Noxopharm is also trialling Veyonda in the treatment of septic shock, and in that light, it put the drug through the NOXCOVID trial, which reported in April that in 18 patients diagnosed with moderately severe cases of COVID-19, Veyonda was shown to protect against the progression of cytokine storm, a severe inflammatory condition associated with the worsening of the disease.
“We discovered, just before COVID-19 hit the world, that Veyonda was blocking something called STING (Stimulator of Interferon Genes), which happens to be an important way that the body recognizes that there is a problem,” says Kelly. “Cancer uses the STING mechanism, it exploits it for its own benefit, to spread around the body, but where STING signalling is relevant to COVID-19 is that, in the case of viral infections, it is responsible for antiviral responses, innate immune responses and pro-inflammatory cytokine release.

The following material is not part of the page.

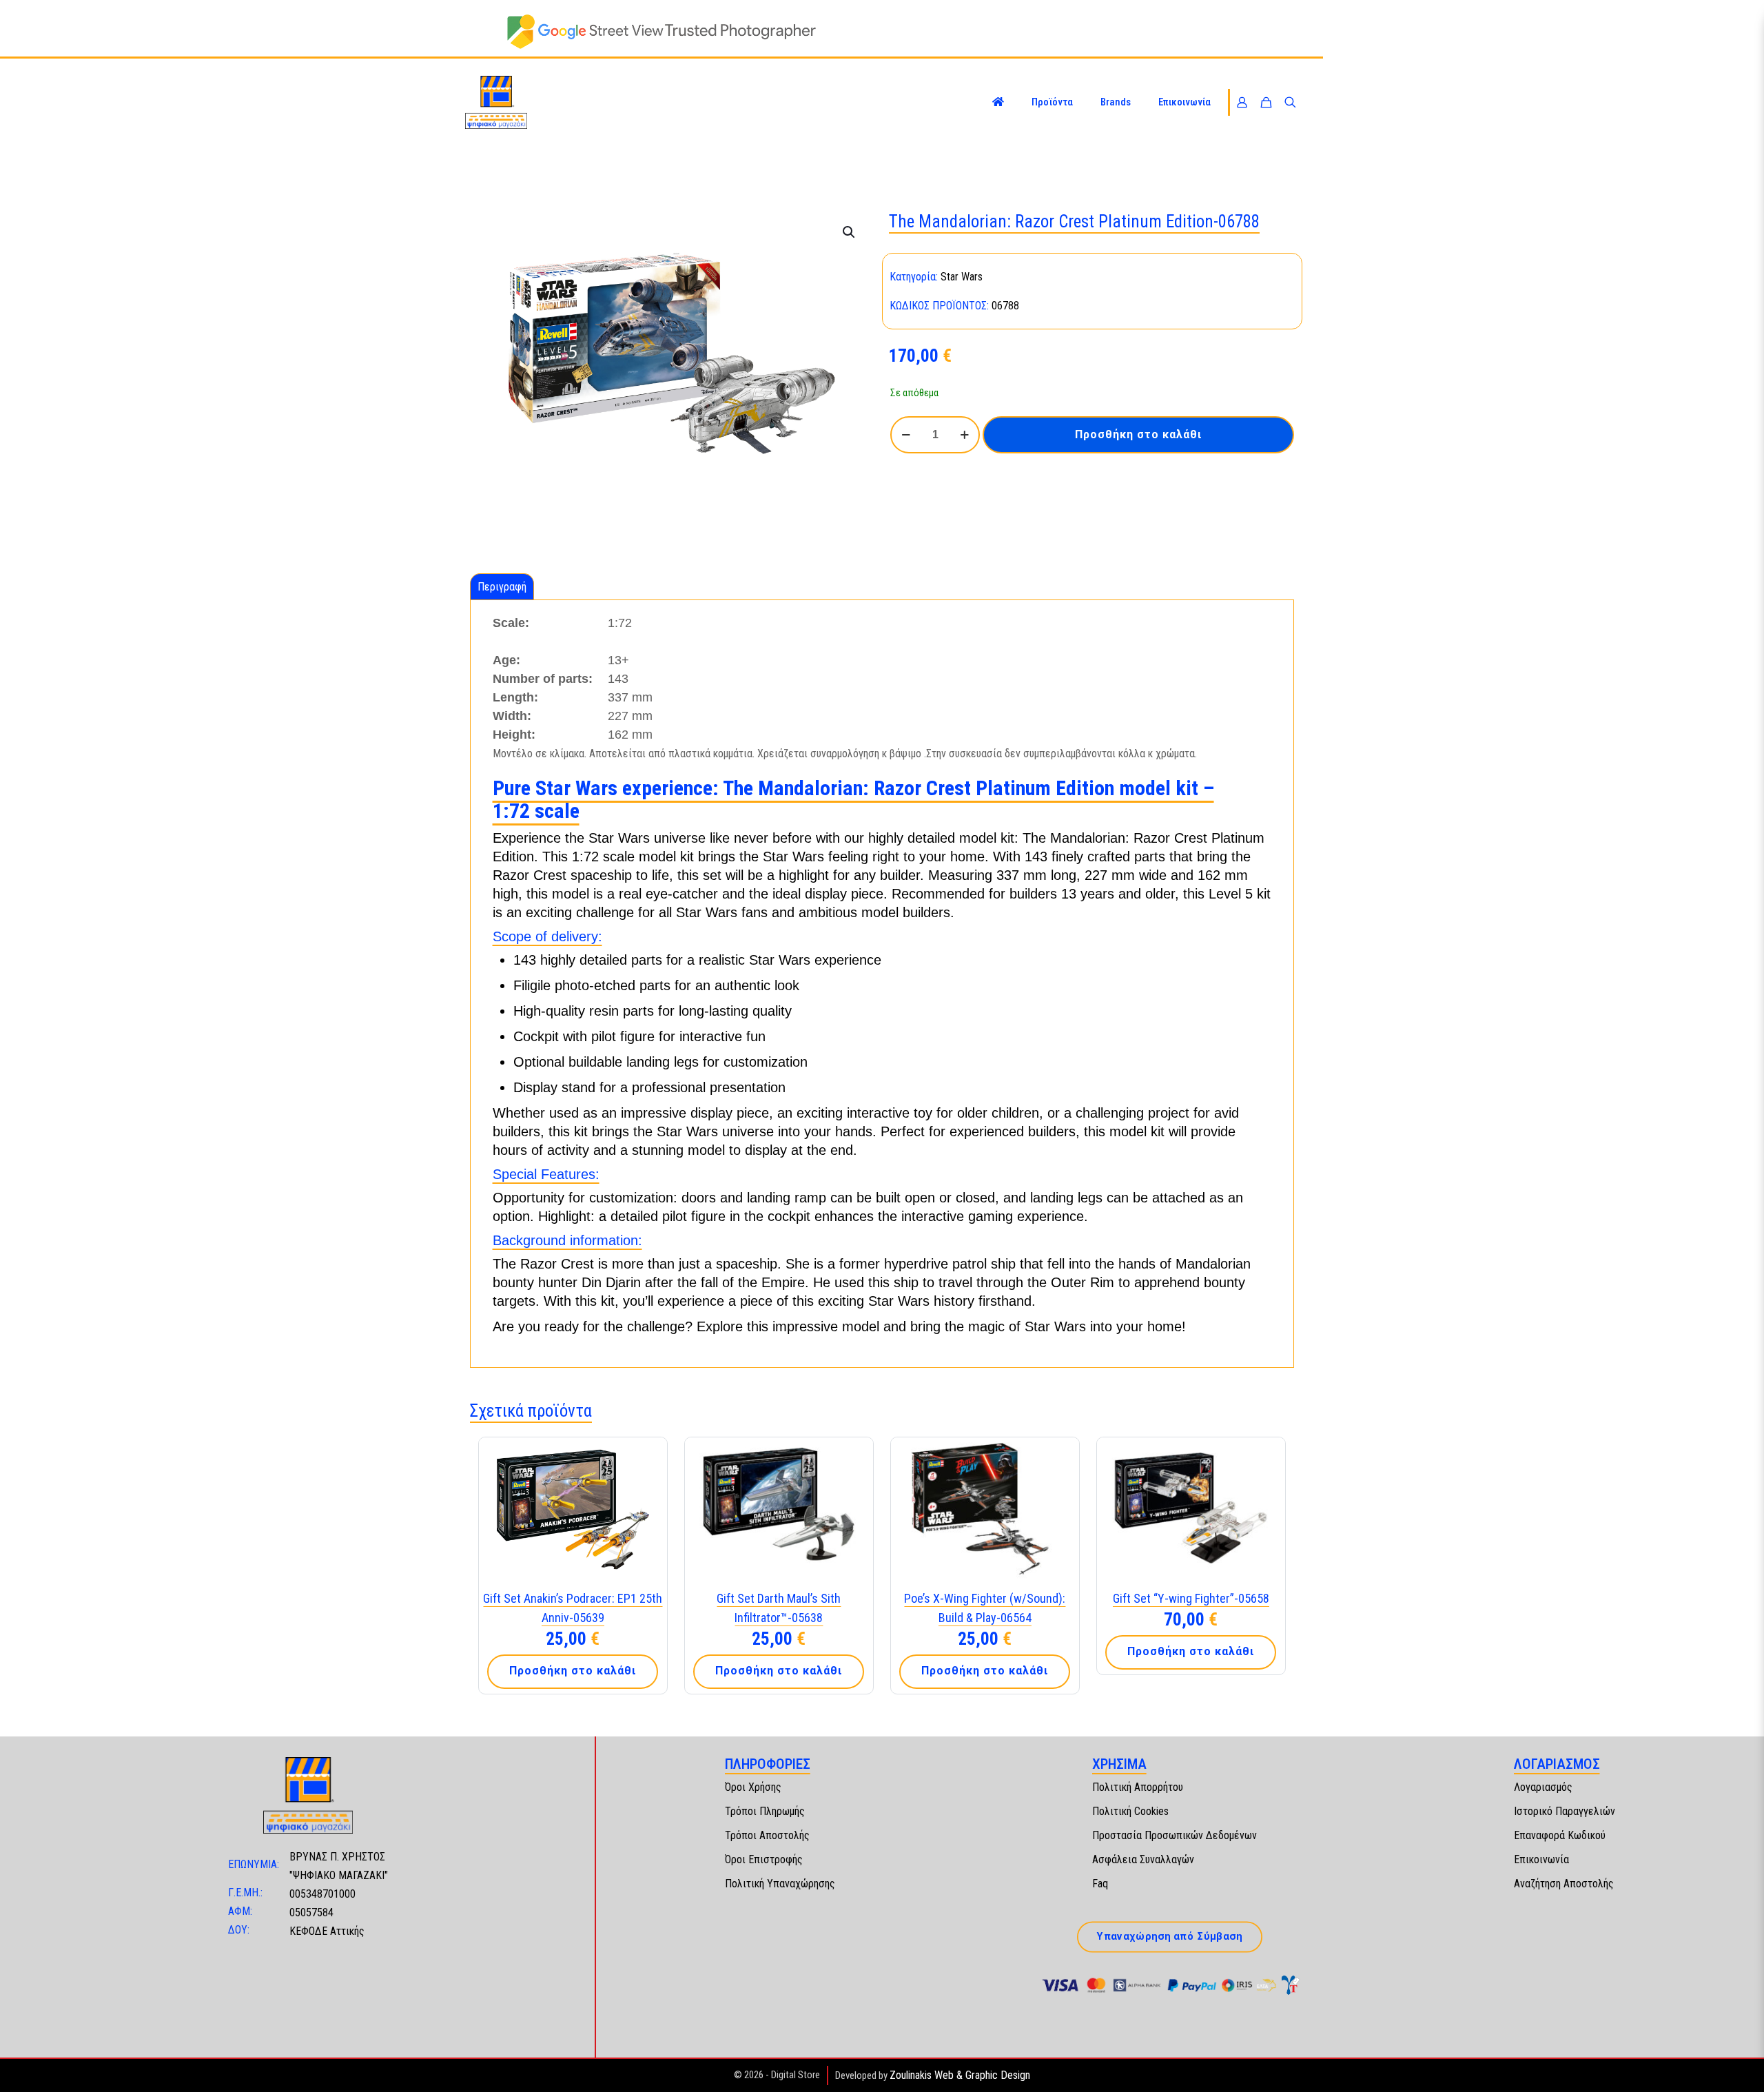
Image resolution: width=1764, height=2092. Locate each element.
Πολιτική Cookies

“Now, STING is a good thing – if you get any sort of virus, you need an immune response. Cytokines, which are proteins that regulate repair information, are involved in that. But STING is also one of the key triggers of cytokine storm, which, in a small percentage of people who’ve got lung damage, that inflammation doesn’t settle down, it just gets bigger and grows and grows – and that’s the cytokine storm. Ultimately, that cytokine storm leads to blood clotting, and the blood flow into the major organs stops. That’s what causes death in some COVID-19 patients,” says Kelly.
Noxopharm has established an offshoot company, Pharmorage, which is working with the Hudson Institute of Medical Research in Melbourne and the Australian National University (ANU) in Canberra, focusing on Veyonda’s potential role in a range of chronic inflammatory diseases as well as hyper-inflammatory diseases such as septic shock. The company sees its drug platform as having potential in a number of auto-immune diseases, which, just like its cancer applications, are in urgent need of better treatments.
Pharmorage is leveraging off the promise of Veyonda in blocking STING signalling, cytokine storm and septic shock in COVID-19 patients. Veyonda is showing what is possible, and Pharmorage seeks to build on that promise by developing drugs with greater focus on septic shock. Given the pre-eminence of septic shock as a cause of human death, this opportunity is too valuable and too important to ignore,” says Kelly.
“We share the growing view of many experts that the SARS-CoV-2 virus will move from pandemic to endemic status, in the way of the influenza virus, resulting in many seasonal deaths due to septic shock. Finding effective treatments to prevent septic shock has always been there, but suddenly it has become a major pandemic-led imperative.”
The cancer work Noxopharm is doing under the ‘Four Pillars’ program is “keeping us pretty busy,” he says, but there is also “some pretty exciting stuff” coming up in auto-immunity. “It’s a long pathway toward a successful drug, and we’re very confident in our drug, but there’s still a lot of work to do in Noxopharm before we can declare victory,” says Kelly.
Noxopharm listed in August 2016 at 20 cents a share, and has a record high trade of $1.32 in March 2018. More recently, from 13 cents at the depths of the “COVID Crash” in March 2020, the stock has moved to 70 cents, giving it a market capitalisation of $192 million.